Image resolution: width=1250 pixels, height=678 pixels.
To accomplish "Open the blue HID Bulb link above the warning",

+ + +

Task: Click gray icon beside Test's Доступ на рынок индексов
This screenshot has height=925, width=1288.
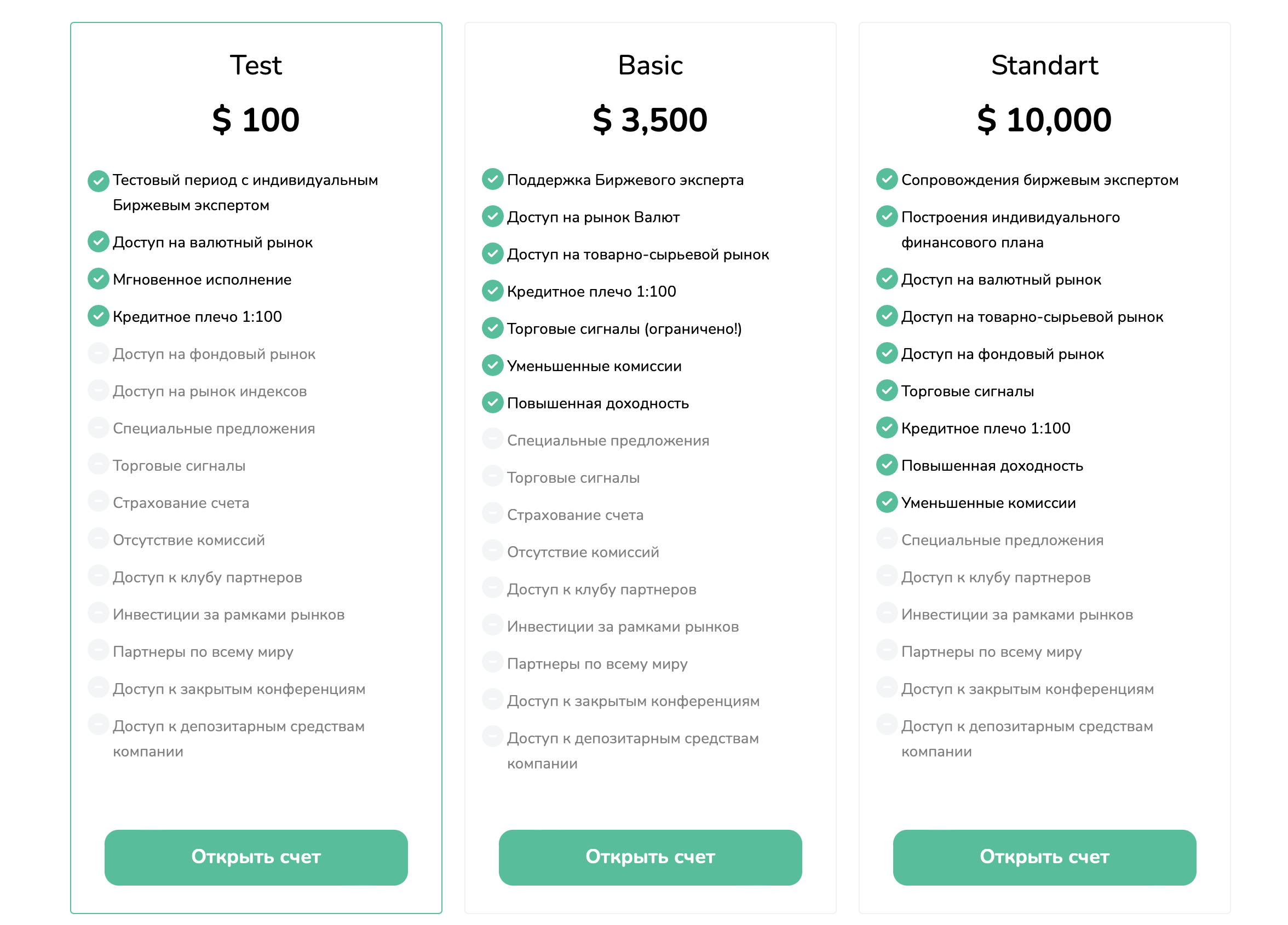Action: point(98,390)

+ + +

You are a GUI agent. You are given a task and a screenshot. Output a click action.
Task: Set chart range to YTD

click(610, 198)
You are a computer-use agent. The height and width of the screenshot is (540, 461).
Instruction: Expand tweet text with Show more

+ + +

Where the listing above reaches the line that contains "Image resolution: width=1250", start retyping, and finish with the line that contains "the blue HID"; reproduce those lines exactly and no others.

Image resolution: width=1250 pixels, height=678 pixels.
To accomplish "Open the blue HID Bulb link above the warning",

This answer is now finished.